Quoted passage>
In the specific implementation of the task, marking whether the task supports 
thread sharing. Tasks that can be shared will share a thread for execution, and 
tasks that cannot be shared will be executed exclusively by a thread.
   
    Whether the Task supports thread sharing is evaluated by the specific 
implementer of the Task. According to the execution time of the Call method, if 
the execution implementation of the Call method is all at the ms level, then 
the Task can be marked as supporting thread sharing.
   
   Option2: Dynamic Thread Share
   
   There is a fundamental problem with the above solution one, that is, the 
execution time of the Call method is often not fixed, and the Task itself is 
not very clear about the calling time of its Call() method. Because different 
stages, different amounts of data, etc. will affect the execution time of 
Call(). It is not very appropriate for such a Task to be marked as supporting 
shared threads or not. Because if a thread is marked as a shareable thread, if 
the execution time of a call to the Call method is very long, this will cause 
the delay of other tasks that share the current thread to be very high. If 
sharing is not supported, the problem of resource waste is still not solved.

Stated problem A> Translate this sentence from the passage on thread sharing into Spanish: "Tasks that can be shared will share a thread for execution, and tasks that cannot be shared will be executed exclusively by a thread."
Stated problem B> In the passage on thread sharing, condense the paragraph beginning "There is a fundamental problem with the above solution one" to about half its length while keeping its main facts.
Stated problem C> Quote every sentence in the passage on thread sharing that mentions the Call method.

Dataset records>
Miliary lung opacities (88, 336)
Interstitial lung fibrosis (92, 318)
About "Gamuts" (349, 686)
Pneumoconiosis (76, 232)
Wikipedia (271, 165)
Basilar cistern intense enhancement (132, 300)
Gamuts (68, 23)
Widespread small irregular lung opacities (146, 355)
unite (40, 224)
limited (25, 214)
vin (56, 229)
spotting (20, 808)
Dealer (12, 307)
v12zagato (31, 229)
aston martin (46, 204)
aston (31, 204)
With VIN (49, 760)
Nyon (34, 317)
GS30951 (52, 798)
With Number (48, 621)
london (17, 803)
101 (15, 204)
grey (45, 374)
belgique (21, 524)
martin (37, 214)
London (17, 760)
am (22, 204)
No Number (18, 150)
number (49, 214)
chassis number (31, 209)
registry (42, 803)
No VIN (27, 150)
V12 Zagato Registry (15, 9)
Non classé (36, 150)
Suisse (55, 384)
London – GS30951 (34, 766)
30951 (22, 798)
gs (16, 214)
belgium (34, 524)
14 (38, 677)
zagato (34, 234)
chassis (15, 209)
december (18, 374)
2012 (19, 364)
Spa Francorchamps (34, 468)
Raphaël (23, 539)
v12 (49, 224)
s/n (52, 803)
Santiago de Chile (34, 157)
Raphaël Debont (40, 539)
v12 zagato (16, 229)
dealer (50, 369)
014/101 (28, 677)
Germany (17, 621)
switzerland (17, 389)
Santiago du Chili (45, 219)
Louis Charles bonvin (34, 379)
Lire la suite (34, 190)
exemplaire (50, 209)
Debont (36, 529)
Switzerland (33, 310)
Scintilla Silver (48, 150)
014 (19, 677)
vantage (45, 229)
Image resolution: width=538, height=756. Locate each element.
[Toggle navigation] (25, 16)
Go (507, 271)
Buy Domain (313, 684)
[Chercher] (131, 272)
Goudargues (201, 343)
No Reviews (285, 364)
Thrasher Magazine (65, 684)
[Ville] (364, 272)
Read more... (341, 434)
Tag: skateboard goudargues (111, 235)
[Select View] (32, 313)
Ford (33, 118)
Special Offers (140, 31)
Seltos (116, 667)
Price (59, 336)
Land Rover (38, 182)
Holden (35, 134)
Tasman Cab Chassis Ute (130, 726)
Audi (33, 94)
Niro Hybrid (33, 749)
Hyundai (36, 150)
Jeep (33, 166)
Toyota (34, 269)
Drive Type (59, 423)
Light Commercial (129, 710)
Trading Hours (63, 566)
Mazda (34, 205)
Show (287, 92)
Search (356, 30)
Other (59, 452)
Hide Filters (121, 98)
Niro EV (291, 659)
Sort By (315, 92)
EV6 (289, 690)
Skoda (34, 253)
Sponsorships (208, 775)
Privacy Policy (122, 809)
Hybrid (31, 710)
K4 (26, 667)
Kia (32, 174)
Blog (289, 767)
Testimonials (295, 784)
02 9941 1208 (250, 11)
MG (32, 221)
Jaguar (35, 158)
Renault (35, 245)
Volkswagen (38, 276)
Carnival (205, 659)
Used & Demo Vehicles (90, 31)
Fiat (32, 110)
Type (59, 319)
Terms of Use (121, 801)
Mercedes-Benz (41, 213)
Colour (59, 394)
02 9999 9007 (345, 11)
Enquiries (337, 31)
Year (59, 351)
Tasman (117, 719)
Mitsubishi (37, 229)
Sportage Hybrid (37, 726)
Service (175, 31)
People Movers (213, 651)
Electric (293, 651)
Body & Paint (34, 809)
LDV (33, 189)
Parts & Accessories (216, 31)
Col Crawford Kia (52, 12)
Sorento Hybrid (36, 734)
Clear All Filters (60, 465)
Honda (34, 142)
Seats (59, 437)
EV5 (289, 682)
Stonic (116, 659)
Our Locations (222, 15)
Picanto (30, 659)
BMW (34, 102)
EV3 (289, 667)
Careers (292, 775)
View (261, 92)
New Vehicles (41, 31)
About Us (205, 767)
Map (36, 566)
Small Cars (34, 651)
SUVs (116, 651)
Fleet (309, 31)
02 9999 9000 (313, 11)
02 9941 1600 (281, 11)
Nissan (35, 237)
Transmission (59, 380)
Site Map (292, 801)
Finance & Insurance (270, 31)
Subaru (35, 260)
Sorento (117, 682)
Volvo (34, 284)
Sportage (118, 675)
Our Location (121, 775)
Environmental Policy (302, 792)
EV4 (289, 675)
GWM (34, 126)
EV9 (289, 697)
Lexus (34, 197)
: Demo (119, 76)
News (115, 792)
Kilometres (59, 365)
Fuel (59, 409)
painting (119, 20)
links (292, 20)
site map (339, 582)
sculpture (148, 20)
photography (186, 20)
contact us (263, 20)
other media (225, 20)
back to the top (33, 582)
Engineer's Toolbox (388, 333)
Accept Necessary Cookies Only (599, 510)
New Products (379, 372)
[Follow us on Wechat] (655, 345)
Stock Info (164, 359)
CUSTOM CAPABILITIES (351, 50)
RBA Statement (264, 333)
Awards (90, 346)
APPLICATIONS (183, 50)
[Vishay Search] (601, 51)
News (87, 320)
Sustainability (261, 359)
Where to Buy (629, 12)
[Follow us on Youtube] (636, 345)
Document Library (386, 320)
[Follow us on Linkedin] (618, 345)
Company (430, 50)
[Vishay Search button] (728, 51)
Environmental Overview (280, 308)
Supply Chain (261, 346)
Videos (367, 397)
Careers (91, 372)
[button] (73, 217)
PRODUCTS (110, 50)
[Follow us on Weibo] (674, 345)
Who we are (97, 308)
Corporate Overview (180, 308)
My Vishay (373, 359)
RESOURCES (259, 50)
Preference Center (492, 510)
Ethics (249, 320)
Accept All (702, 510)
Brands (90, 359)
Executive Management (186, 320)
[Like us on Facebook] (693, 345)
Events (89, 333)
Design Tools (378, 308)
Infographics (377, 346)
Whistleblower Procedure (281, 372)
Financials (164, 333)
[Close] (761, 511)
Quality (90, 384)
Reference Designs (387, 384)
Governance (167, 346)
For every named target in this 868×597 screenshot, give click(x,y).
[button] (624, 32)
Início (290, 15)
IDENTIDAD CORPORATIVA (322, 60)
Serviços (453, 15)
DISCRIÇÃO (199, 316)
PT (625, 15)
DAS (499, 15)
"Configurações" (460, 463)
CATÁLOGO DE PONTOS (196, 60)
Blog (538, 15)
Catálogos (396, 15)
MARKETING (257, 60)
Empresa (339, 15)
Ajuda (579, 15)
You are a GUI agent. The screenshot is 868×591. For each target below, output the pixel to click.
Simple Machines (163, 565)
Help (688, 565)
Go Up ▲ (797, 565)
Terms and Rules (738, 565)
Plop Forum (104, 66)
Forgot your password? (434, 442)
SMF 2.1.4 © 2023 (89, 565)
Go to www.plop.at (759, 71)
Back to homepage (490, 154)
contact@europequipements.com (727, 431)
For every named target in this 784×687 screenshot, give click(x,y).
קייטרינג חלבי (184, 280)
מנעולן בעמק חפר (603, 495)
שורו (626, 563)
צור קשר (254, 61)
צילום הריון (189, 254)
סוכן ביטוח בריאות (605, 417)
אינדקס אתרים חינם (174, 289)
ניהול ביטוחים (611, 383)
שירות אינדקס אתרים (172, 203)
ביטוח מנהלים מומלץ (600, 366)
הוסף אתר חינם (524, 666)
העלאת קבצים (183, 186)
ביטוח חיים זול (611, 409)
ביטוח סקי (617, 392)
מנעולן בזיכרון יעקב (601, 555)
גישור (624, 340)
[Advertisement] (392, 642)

Answer A> Las tareas que se pueden compartir compartirán un hilo para su ejecución, y las tareas que no se pueden compartir serán ejecutadas en exclusiva por un hilo.

Answer B> Solution one has a basic flaw: the Call method's execution time is often not fixed, and a Task does not clearly know how long its Call() takes, since different stages, amounts of data and similar factors affect it. Marking such a Task as shareable or not is therefore a poor fit. If it is marked shareable and one Call runs very long, other tasks sharing that thread see very high delay. If it is not shareable, resource waste remains unsolved.

Answer C>
- "According to the execution time of the Call method, if the execution implementation of the Call method is all at the ms level, then the Task can be marked as supporting thread sharing."
- "There is a fundamental problem with the above solution one, that is, the execution time of the Call method is often not fixed, and the Task itself is not very clear about the calling time of its Call() method."
- "Because different stages, different amounts of data, etc. will affect the execution time of Call()."
- "Because if a thread is marked as a shareable thread, if the execution time of a call to the Call method is very long, this will cause the delay of other tasks that share the current thread to be very high."